Завтра построим самолёты по звеньям, сделаем круг над рудником, пройдём бреющим над длинным бараком, где живёт наш бригадир, помашем крыльями, взмоем в весеннее небо и ляжем курсом на юг: домой.



На Конус



Самолеты работают на оперативных точках, они подкармливают и опыляют посевы зерновых. Над полями полыхают малиновые зори со вздохами легкого ветра и перепелиным убаюкиванием. Летим в маленький городишко на реке Битюг, несущим свои воды в тихий Дон. Через полтора часа приземляемся на зеленую, бархатистую от росы лужайку, подруливаем к балку, выкрашенному под цвет весеннего неба. После доклада командиру о прибытии едем в городок искать жилище на время работы. Городок весь в белой пене цветущих садов. “Хрущи над вишнями гудуть”, домики все светлые, чистые, с веселыми мытыми окнами… Небольшое зало, в углу пианино, зеркало, завешенное черным, закрытый темно-алый, выкрашенный гроб. На крышке одна ветка цветущей сирени. Обхватив гроб руками безжизненно висит женщина, на ее плече лежит вздрагивающая рука мужчины. Его лицо с ямами глазниц опущено, острый подбородок упирается в грудь, из черноты глаз на волосы женщины и крышку гроба падают слезы.

. . .

Командир самолёта Сидоров рассказывает.

«В субботу закончили подкормку, я отпустил второго пилота на выходной домой – тут недалеко. Самому нужно было подбить итоги, механик остался покопаться в машине. В воскресенье после обеда вдруг прибегает сторож стоянки самолетов Пахомыч и, схватившись за голову, еле выдохнул: – Сгорели! Тут же подъехал милицейский газик. Проехали на площадку, подъехали к ферме на излучине реки. На ее месте был один пепел, кое-где сизым дымком тлели головешки, прогоркло пахло паленой шерстью. Пожарные спокойно прохаживались по пепелищу. Это они на тросе вытащили «аннушкин» скелет и не спеша стаскивали к нему сгоревших телят, ягнят, раздувшихся как бочонки. Подошли к тому, что осталось от самолета. Заглядываю в кабину. Там два обгоревших пня с короткими сучьями. Не могу представить, что это они, гоню от себя страшную мысль, а сам знаю, что это они.»

Сидоров умолк, глаза его влажнеют, губы начинают подрагивать. Молчим… Командир мнет пальцами папиросу, от балка пахнет смолой и краской, за углом повизгивает долговязый щенок на привязи. Сидоров продолжил: «Гриша, со слов Пахомыча, к самолету пришёл с Сашей, нарядные, держась за руки»

Сашу мы все хорошо знали, она была такая ясная, светлая, стройная. Знала очень много стихов. Забрасывала нас ими как листвой в осенний листопад. Сколько она их знала!
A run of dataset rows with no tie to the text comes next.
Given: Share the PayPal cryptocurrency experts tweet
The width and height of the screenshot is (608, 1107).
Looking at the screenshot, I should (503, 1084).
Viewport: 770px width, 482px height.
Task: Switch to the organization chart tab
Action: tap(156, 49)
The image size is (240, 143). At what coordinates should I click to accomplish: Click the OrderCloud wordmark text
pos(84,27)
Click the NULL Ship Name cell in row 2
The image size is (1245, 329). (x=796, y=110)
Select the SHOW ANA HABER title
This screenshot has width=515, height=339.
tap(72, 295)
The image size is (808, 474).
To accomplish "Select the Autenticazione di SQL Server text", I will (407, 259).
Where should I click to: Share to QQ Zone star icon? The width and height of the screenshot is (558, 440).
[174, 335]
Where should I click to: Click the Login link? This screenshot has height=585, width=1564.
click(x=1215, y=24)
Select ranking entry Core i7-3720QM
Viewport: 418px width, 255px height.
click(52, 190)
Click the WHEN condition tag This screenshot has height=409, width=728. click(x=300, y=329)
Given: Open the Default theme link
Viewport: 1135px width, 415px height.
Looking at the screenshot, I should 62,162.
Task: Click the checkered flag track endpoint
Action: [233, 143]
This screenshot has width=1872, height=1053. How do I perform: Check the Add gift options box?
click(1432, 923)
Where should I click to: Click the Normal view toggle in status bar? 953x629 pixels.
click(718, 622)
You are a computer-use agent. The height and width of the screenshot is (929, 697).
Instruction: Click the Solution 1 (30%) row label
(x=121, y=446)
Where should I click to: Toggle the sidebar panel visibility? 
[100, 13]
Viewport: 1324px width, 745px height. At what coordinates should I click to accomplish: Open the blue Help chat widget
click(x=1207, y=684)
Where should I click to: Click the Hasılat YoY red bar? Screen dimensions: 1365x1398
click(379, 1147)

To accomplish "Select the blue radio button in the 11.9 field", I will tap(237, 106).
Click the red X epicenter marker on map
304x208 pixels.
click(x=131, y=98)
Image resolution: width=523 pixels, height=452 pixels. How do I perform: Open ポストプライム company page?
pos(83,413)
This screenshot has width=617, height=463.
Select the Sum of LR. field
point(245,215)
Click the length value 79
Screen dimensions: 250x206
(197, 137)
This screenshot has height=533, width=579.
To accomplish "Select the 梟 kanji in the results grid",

«Ты, Пахомыч, не путайся под колёсами, я Сашеньке хочу кабину показать», – сказал Гриша. Пахомыч ушел за балок к щенку. «Потом, – говорит, – слышу мотор затарахтел, я выбежал, а самолет уже покатился, оторвался, немного повисел в воздухе и круто полез вверх… затем вроде как бы остановился, постоял-постоял, накренился и рухнул прямо на ферму. Поднялся клуб черного дыма, что-то бухнуло и взметнулся огонь».

Поговорили мы и с самим Пахомычем. Жилистый, с медлительностью пасечника-лесовика, он был белый как прошлогодняя ячменная солома. «Виноват, это я их загубил, казните – и поделом мне – чего уж тут», – с солдатской прямотой говорит он.

В самом деле, кого винить. Можно конечно и успокоится словами следователя Ершова, который вину вменил механику – «погиб через меру недисциплинированности и преступных возможностей».

Пересчитаны убытки, нанесённые колхозу. Выглядят солидно, и если все эти рубли сложить в наволочку, то получится подушка намного толще той, на которой я сплю в «Доме колхозника». Сидя у следователя, читаем написанное на сереньком листочке с расплывшейся печатью, оно кажется невероятным. «При вскрытии трупа механика Г.А. Митрова обнаружено присутствие алкоголя».

Из оцепенения нас выводит голос Ершова: «Вот это те граммы, которые, можно сказать, перетянули меру дозволенного. Вот вам и «хороший парень»».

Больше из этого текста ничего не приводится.